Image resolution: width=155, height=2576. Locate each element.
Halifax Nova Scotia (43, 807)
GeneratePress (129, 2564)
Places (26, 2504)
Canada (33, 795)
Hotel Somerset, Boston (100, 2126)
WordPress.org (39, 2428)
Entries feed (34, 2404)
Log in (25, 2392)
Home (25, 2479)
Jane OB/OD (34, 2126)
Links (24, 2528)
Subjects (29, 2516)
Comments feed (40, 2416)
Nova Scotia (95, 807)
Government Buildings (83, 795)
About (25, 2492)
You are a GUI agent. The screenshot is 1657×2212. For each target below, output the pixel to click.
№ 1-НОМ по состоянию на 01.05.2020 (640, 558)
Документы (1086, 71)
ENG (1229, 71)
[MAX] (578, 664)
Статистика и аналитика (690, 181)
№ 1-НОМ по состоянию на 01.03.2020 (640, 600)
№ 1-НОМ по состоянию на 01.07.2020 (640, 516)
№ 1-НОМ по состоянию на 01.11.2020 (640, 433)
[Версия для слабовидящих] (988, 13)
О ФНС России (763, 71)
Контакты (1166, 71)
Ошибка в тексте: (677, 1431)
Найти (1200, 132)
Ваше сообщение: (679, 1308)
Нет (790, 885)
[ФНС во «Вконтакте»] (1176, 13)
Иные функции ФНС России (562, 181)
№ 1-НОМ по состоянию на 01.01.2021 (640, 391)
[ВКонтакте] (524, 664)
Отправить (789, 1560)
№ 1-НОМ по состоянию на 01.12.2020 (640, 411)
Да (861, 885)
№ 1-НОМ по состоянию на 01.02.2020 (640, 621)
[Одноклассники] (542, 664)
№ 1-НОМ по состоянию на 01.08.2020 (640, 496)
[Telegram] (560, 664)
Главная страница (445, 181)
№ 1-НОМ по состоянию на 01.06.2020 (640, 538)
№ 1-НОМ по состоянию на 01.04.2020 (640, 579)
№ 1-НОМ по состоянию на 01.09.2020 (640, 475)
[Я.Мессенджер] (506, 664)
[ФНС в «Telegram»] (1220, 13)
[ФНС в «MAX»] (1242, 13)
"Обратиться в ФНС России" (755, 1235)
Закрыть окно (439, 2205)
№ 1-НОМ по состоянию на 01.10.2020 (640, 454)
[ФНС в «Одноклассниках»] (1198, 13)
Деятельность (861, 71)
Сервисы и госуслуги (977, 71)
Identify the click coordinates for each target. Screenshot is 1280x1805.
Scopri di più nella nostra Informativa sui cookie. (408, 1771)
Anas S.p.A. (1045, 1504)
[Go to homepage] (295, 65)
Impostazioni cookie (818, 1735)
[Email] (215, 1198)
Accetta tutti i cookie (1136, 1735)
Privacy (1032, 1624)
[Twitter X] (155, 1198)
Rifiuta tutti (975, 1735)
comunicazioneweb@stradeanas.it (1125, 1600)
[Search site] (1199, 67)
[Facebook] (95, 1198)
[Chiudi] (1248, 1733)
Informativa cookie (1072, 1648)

========

WHAT YOU SHOULD DO:
Could you reproduce all the records exactly?

RESULT FOR THIS EXERCISE:
Image resolution: width=155, height=2576. Locate each element.
Halifax Nova Scotia (43, 807)
GeneratePress (129, 2564)
Places (26, 2504)
Canada (33, 795)
Hotel Somerset, Boston (100, 2126)
WordPress.org (39, 2428)
Entries feed (34, 2404)
Log in (25, 2392)
Home (25, 2479)
Jane OB/OD (34, 2126)
Links (24, 2528)
Subjects (29, 2516)
Comments feed (40, 2416)
Nova Scotia (95, 807)
Government Buildings (83, 795)
About (25, 2492)
You are a GUI agent. The screenshot is 1657×2212. For each target below, output the pixel to click.
№ 1-НОМ по состоянию на 01.05.2020 (640, 558)
Документы (1086, 71)
ENG (1229, 71)
[MAX] (578, 664)
Статистика и аналитика (690, 181)
№ 1-НОМ по состоянию на 01.03.2020 (640, 600)
№ 1-НОМ по состоянию на 01.07.2020 (640, 516)
№ 1-НОМ по состоянию на 01.11.2020 (640, 433)
[Версия для слабовидящих] (988, 13)
О ФНС России (763, 71)
Контакты (1166, 71)
Ошибка в тексте: (677, 1431)
Найти (1200, 132)
Ваше сообщение: (679, 1308)
Нет (790, 885)
[ФНС во «Вконтакте»] (1176, 13)
Иные функции ФНС России (562, 181)
№ 1-НОМ по состоянию на 01.01.2021 (640, 391)
[ВКонтакте] (524, 664)
Отправить (789, 1560)
№ 1-НОМ по состоянию на 01.12.2020 (640, 411)
Да (861, 885)
№ 1-НОМ по состоянию на 01.02.2020 (640, 621)
[Одноклассники] (542, 664)
№ 1-НОМ по состоянию на 01.08.2020 (640, 496)
[Telegram] (560, 664)
Главная страница (445, 181)
№ 1-НОМ по состоянию на 01.06.2020 (640, 538)
№ 1-НОМ по состоянию на 01.04.2020 (640, 579)
№ 1-НОМ по состоянию на 01.09.2020 (640, 475)
[Я.Мессенджер] (506, 664)
[ФНС в «Telegram»] (1220, 13)
[ФНС в «MAX»] (1242, 13)
"Обратиться в ФНС России" (755, 1235)
Закрыть окно (439, 2205)
№ 1-НОМ по состоянию на 01.10.2020 (640, 454)
[ФНС в «Одноклассниках»] (1198, 13)
Деятельность (861, 71)
Сервисы и госуслуги (977, 71)
Identify the click coordinates for each target. Screenshot is 1280x1805.
Scopri di più nella nostra Informativa sui cookie. (408, 1771)
Anas S.p.A. (1045, 1504)
[Go to homepage] (295, 65)
Impostazioni cookie (818, 1735)
[Email] (215, 1198)
Accetta tutti i cookie (1136, 1735)
Privacy (1032, 1624)
[Twitter X] (155, 1198)
Rifiuta tutti (975, 1735)
comunicazioneweb@stradeanas.it (1125, 1600)
[Search site] (1199, 67)
[Facebook] (95, 1198)
[Chiudi] (1248, 1733)
Informativa cookie (1072, 1648)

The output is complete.